→ **Task item**:
Reproduce the passage of the characteristic functions text word for word, starting with "Read the middle" and going on through "1 < \infty.".

::: Extract provided :::

Characteristic Functions and the Central Limit Theorem

Add up enough independent random nudges — measurement errors in a lab, the heights of a crowd, the daily ups and downs of a stock, the votes in a poll — and no matter what the individual nudges look like, their (properly scaled) total draws the same bell-shaped curve. This uncanny universality is the Central Limit Theorem, the reason the normal distribution turns up everywhere in science. It is easy to state and, with the right tool, astonishingly clean to prove. That tool is the characteristic function.

For a real random variable X with law \mu_X, the characteristic function is the expectation of a rotating unit phasor:

\varphi_X(t) \;=\; \mathbb{E}\!\left[e^{itX}\right] \;=\; \int_{\mathbb{R}} e^{itx}\, d\mu_X(x), \qquad t \in \mathbb{R}.

Read the middle expression as an expectation, the right one as a Lebesgue integral against the distribution of X. In fact \varphi_X is nothing but the Fourier transform of the measure \mu_X (with the probabilist's sign and normalisation convention). Every fact you know about Fourier transforms — that they turn convolution into multiplication, that they are invertible, that they encode smoothness and decay — is about to earn its keep in probability.

Unlike the moment generating function \mathbb{E}[e^{tX}], which can blow up (a heavy tail makes e^{tX} non-integrable), the characteristic function is defined for every distribution and every t. The reason is a one-line bound: the integrand has constant modulus,

\bigl|e^{itX}\bigr| = 1 \quad\Longrightarrow\quad \bigl|\varphi_X(t)\bigr| \le \int 1 \, d\mu_X = 1 < \infty.

A bounded function is always integrable against a probability measure. So \varphi_X exists unconditionally — no tail assumptions, no radius of convergence. That robustness is exactly why it, and not the MGF, is the right engine for limit theorems.

The properties that make it useful

A handful of properties follow straight from the definition and the linearity of the integral. Each is small; together they are everything we need.

::: Extracted information :::

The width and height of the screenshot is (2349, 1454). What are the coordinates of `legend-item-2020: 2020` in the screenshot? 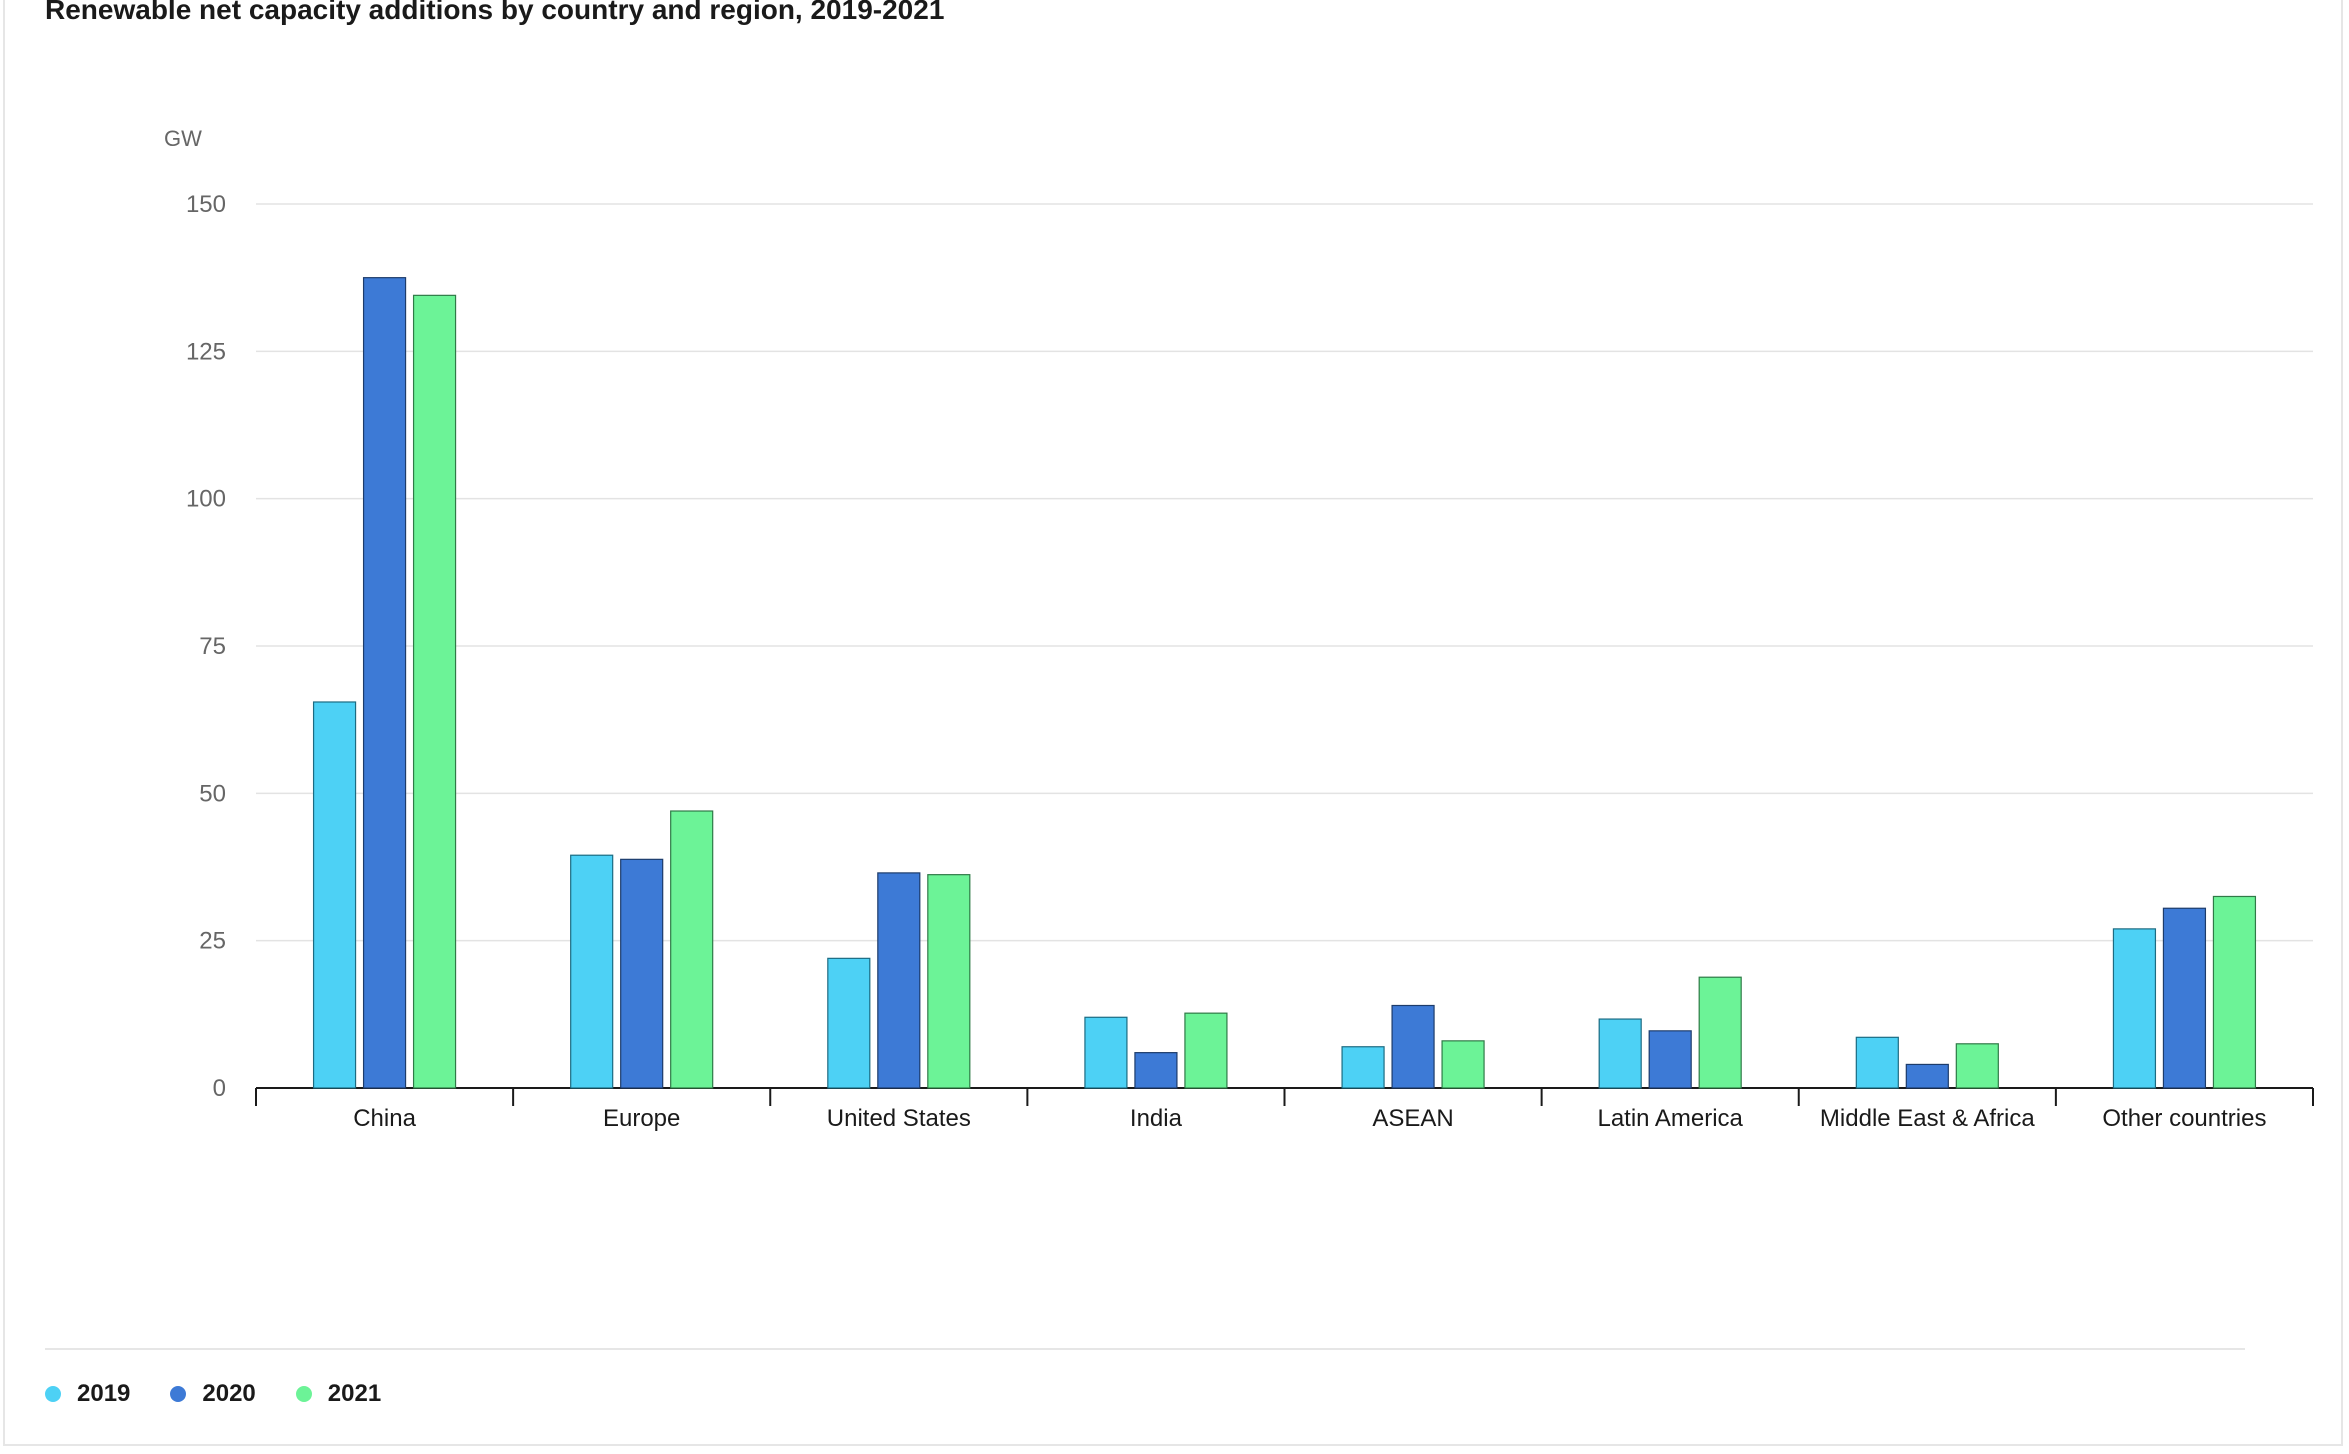 It's located at (213, 1394).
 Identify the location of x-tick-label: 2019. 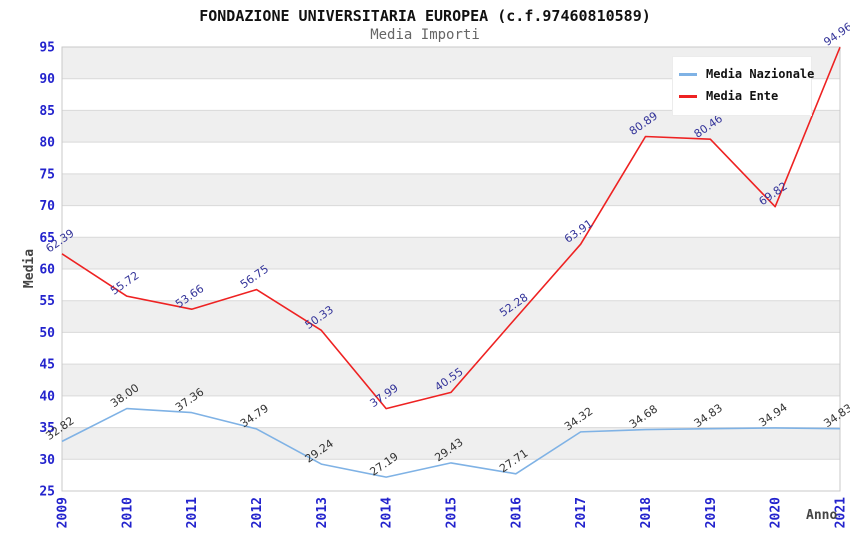
(712, 512).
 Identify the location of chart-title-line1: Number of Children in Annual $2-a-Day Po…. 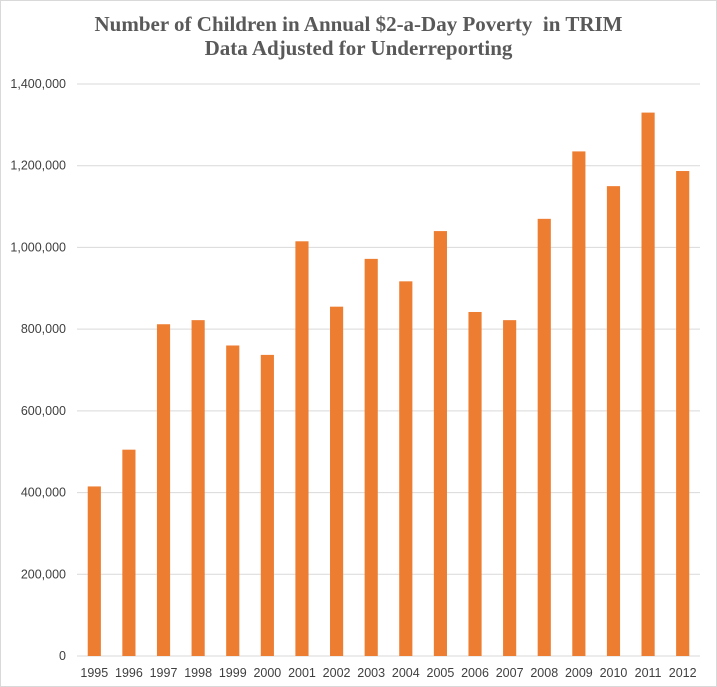
(358, 24).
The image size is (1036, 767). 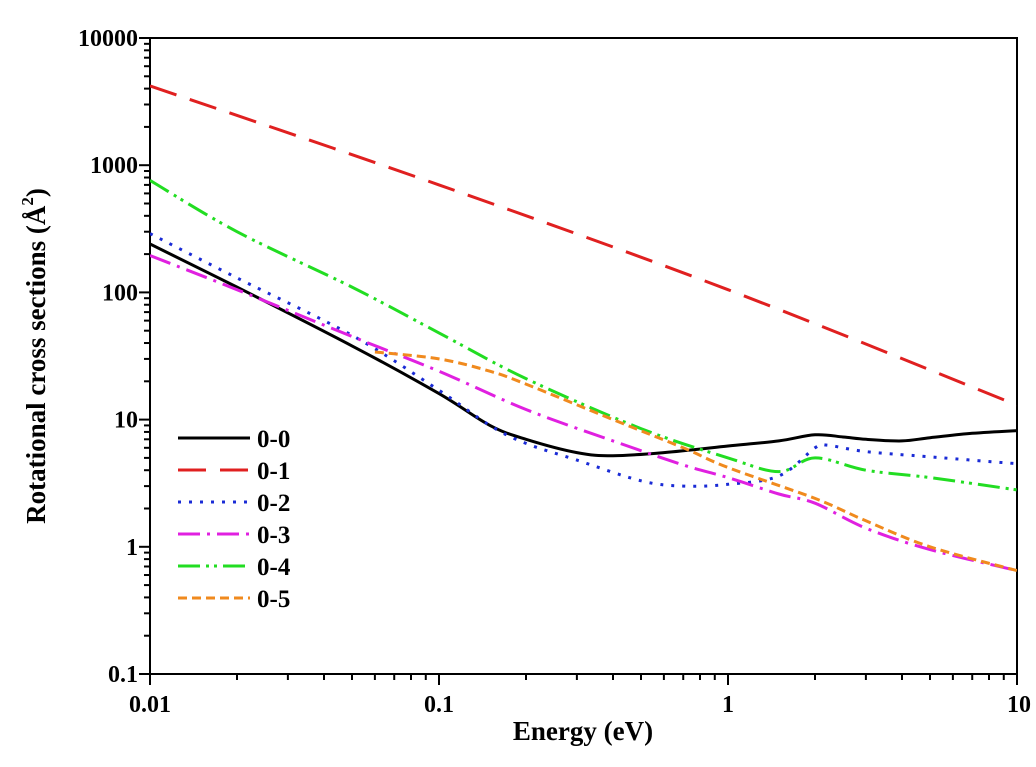 What do you see at coordinates (126, 421) in the screenshot?
I see `y-tick-label: 10` at bounding box center [126, 421].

:::

→ **Finished task**:
Read the middle expression as an expectation, the right one as a Lebesgue integral against the distribution of X. In fact \varphi_X is nothing but the Fourier transform of the measure \mu_X (with the probabilist's sign and normalisation convention). Every fact you know about Fourier transforms — that they turn convolution into multiplication, that they are invertible, that they encode smoothness and decay — is about to earn its keep in probability.

Unlike the moment generating function \mathbb{E}[e^{tX}], which can blow up (a heavy tail makes e^{tX} non-integrable), the characteristic function is defined for every distribution and every t. The reason is a one-line bound: the integrand has constant modulus,

\bigl|e^{itX}\bigr| = 1 \quad\Longrightarrow\quad \bigl|\varphi_X(t)\bigr| \le \int 1 \, d\mu_X = 1 < \infty.